Power semiconductor packages are used in high temperature, high voltage environments. With the increase of electric vehicles (EVs) and hybrid electric vehicles (HEV) in the automotive market, demands on (and for) power packages have been growing. Packages for automotive applications must pass extensive testing for safety, therefore, packaging reliability is essential. As more power semiconductor packages are used in automotive applications, it is increasingly important the package has zero delamination.
Challenge of Delamination-free Semiconductor Power Packages
Semiconductor packages consist of several different materials. Each material has a different property, such as its coefficient of thermal expansion (CTE). With these different properties, passing extreme testing and achieving a real “zero delamination” is a challenging task for semiconductor manufacturers.
There are four major interfaces for a typical power package structure. The D2PAK (TO-263 as the JEDEC standard) package provides an example of these interfaces (Figure 1 and Figure 2). Designed for low on-resistance and high-speed switching MOSFETs, the D2PAK is suitable for high-power applications. It is used in motor drivers, power supply circuits and DC-DC converters.
The standard materials of a D2PAK are bare copper (Cu) leadframe (LF), solder (die attach), aluminum (Al) wire (interconnect) and an epoxy mold compound (EMC) for encapsulation. The material of the die can be silicon (Si), silicon carbide (SiC), or gallium nitride (GaN). The different types of materials require strong adhesion to each other to withstand severe environment reliability testing and pass the safety standards for an automotive component.
Delamination could occur between EMC and copper LF, EMC and lead (Pb) solder, EMC and Al die pad and/or EMC and nickel (Ni) lead pad (figure 3).
The weakest adhesion point is between the EMC and the solder. The development goal is to achieve zero delamination at T=0 (after moisture resistance testing (MRT))*¹ and the temperature cycle (TC)*² 2000x.
*¹MRT: JEDEC Lv. 1 (245°C reflow x 3)
*²TC condition: -55°C to 150°C
Effectiveness of Adhesion Promoter
The material selection for an adhesion promoter (AP) is very important because it must be compatible with mold resin, copper, aluminum, nickel and Pb solder. Several polyimide bases and epoxy-based materials were selected for the evaluation. First, the adhesion strength was tested by the cup-shear test (Figure 4).
All the AP materials showed an increased adhesion strength vs. the non-AP coated surfaces at both room temperature (RT) and 150°C (figure 5).
After the initial test, the adhesion promoters were tested on a package, using the D2PAK as a test vehicle.
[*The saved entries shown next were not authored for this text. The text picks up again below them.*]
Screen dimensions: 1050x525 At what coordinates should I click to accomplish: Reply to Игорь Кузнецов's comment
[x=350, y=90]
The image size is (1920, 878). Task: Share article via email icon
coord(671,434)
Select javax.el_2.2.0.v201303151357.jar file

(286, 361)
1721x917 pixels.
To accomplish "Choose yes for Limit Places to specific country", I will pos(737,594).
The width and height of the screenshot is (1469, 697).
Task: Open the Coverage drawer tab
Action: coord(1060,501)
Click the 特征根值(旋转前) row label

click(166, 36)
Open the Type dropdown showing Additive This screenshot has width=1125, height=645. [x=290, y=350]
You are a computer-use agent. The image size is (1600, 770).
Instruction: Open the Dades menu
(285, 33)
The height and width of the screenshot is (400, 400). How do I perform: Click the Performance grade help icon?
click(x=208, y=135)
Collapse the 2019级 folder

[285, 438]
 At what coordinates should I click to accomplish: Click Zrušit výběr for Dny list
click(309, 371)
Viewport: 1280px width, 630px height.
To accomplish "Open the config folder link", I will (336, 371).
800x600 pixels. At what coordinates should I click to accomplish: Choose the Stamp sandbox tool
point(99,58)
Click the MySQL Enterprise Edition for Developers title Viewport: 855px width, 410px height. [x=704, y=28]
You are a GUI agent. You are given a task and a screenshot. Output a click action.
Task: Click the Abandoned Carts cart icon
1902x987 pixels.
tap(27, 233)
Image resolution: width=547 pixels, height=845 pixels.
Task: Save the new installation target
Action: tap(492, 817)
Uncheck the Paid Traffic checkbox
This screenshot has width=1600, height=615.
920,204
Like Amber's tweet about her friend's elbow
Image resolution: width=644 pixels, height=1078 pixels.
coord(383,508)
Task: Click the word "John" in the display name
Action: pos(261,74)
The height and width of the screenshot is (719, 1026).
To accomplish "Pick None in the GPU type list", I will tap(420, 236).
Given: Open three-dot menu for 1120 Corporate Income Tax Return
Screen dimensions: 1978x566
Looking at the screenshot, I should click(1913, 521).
The AP was coated with a jet dispenser after wire bonding to cover the bonding area (Figure 6). Also, different types of EMCs were used for comparison.
The design of experiments (DOE) was conducted with a non-AP coated package as a reference and three AP materials with different EMCs. The scanning acoustic tomography (SAT) inspection was performed at initial, MRT (MSL 1), TC 500x TC 1000s, TC 1500x and TC 2000x. The package with the AP2 coating survived TC 2000x and achieved perfect zero delamination (figure 7 and figure 8).
The results to date are promising to enhance package reliability levels by adding an adhesion promoter in the assembly process to achieve zero delamination. It is also worth mentioning that implementing the AP coating is cost-effective since it can be applied by a dispensing tool that is already used at most assembly sites.
Conclusion
One of the AP materials achieved perfect zero delamination at TC 2000x on all interfaces. We identified the key material properties to be used as a good adhesion promoter. The next development target is to expand the AP to other packages and another structure, such as power packages with a Cu clip structure.